第108話

 もうやめてくれと、耳を塞ぎたくなるような下劣げれつな言葉が舞う。

 志鬼はそれに対しても相変わらずうまく話を合わせていたが、徐々にあゆらの中で不安が膨らんでいく。

 ミヤの言う通りになどするはずがないが、もしも志鬼が女の子と……。

 そんな想像をしてしまったあゆらは、自分でも驚くほどショックを受けた。

 

「じゃあ俺はそろそろ上に戻るから。帰る時はこれでコールしてくれたら鍵開けるし」

「了解」


 ミヤはそう言って出入り口付近の壁に設置された電話を指差すと、軽い足取りで階段を上って行った。

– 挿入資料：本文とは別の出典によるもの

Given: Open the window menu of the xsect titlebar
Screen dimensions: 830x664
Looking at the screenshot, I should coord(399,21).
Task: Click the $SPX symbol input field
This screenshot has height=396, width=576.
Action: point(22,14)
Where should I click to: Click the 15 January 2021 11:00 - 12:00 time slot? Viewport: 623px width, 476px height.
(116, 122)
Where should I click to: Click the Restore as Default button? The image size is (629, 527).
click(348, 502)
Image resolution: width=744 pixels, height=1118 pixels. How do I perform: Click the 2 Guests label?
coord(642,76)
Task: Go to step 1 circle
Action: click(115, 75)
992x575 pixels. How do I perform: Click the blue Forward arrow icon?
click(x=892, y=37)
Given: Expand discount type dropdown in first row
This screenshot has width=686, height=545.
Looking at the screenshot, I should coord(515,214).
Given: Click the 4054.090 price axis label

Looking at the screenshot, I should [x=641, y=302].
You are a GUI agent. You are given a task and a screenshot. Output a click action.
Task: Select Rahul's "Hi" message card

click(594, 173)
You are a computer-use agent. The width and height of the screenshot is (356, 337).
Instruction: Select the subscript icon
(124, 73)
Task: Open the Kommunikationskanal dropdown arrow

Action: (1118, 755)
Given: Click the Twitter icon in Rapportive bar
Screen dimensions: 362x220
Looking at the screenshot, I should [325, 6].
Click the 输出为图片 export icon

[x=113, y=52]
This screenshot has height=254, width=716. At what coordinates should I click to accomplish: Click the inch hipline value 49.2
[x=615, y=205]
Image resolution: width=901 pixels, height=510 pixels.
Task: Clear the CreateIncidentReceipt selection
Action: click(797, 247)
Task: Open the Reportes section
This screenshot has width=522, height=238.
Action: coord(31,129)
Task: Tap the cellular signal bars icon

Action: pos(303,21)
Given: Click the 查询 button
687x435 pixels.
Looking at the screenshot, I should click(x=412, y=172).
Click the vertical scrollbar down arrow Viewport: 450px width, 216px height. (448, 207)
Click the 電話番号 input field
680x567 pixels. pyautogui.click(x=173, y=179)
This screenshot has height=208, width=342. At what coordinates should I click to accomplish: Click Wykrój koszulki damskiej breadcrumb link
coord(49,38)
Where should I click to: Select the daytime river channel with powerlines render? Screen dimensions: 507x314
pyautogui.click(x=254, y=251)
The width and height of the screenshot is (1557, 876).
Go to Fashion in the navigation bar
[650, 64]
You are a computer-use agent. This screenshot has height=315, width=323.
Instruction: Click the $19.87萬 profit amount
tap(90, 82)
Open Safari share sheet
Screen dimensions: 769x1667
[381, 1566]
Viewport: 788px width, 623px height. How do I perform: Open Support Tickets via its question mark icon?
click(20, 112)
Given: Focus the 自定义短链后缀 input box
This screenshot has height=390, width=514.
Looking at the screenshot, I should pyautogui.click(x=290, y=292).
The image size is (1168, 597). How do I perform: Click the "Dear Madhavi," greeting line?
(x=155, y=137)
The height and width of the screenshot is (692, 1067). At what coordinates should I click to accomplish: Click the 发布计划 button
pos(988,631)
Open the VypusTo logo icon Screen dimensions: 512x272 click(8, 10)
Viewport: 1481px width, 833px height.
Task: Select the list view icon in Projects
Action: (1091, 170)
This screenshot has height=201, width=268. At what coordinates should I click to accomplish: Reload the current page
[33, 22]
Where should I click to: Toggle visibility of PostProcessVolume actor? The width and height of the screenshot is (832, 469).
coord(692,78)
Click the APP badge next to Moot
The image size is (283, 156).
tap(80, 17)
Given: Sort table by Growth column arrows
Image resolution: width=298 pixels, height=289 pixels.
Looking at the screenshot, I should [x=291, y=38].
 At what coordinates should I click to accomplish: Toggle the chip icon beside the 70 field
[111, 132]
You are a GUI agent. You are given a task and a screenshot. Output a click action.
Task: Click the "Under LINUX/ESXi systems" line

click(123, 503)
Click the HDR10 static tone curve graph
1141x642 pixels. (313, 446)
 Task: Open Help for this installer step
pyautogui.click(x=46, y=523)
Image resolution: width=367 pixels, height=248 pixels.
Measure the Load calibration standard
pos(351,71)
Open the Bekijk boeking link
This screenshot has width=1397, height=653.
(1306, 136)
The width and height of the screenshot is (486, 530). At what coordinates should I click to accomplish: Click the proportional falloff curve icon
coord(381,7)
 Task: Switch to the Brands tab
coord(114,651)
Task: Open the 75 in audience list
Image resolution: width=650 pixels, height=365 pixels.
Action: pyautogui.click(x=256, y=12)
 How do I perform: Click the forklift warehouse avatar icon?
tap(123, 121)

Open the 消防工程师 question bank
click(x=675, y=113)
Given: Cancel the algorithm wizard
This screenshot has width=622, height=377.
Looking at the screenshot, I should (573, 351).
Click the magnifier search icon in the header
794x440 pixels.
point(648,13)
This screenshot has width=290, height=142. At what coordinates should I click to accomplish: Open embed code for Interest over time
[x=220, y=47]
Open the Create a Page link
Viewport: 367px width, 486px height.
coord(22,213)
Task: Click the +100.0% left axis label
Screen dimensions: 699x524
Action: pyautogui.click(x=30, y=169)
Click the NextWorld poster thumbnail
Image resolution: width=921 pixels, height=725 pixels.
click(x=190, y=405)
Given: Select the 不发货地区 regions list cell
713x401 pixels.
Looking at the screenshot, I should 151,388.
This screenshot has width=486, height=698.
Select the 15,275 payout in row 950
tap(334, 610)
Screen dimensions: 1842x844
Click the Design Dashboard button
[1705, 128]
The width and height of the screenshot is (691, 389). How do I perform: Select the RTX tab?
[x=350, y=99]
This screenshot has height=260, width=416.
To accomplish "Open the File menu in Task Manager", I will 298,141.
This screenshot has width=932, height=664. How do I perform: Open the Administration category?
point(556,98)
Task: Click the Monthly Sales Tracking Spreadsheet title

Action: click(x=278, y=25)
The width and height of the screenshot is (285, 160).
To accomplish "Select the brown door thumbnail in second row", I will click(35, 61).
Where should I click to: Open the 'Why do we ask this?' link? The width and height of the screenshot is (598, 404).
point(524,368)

 ミヤの足音が遠のき、姿が見えなくなっても、あゆらは固まったままだった。

 ——が、ふと、背中を指先でつつかれる感覚に、ハッと顔を上げた。

 

「大丈夫? トイレ行くか?」


 志鬼は高い背を屈め、あゆらの顔を覗き込みながら囁き声で言った。

 気遣うような言動に、いつもの優しい志鬼を見たあゆらはこの上なく安心した。

 

「……ん、平気」

「ほな、話聞けそうな女の子探すか」


 その言葉を最後に、前を向いた志鬼の顔が引き締まる。

 そうして歩き始め、辺りを見回そうとした時だった。


 突如、勢いよく志鬼にぶつかって来た一人の女性がいた。

 いや、女の子と呼ぶべきか。化粧はしているがあどけなさが残る彼女はあゆらよりも背が低く、懸命に志鬼を見上げていた。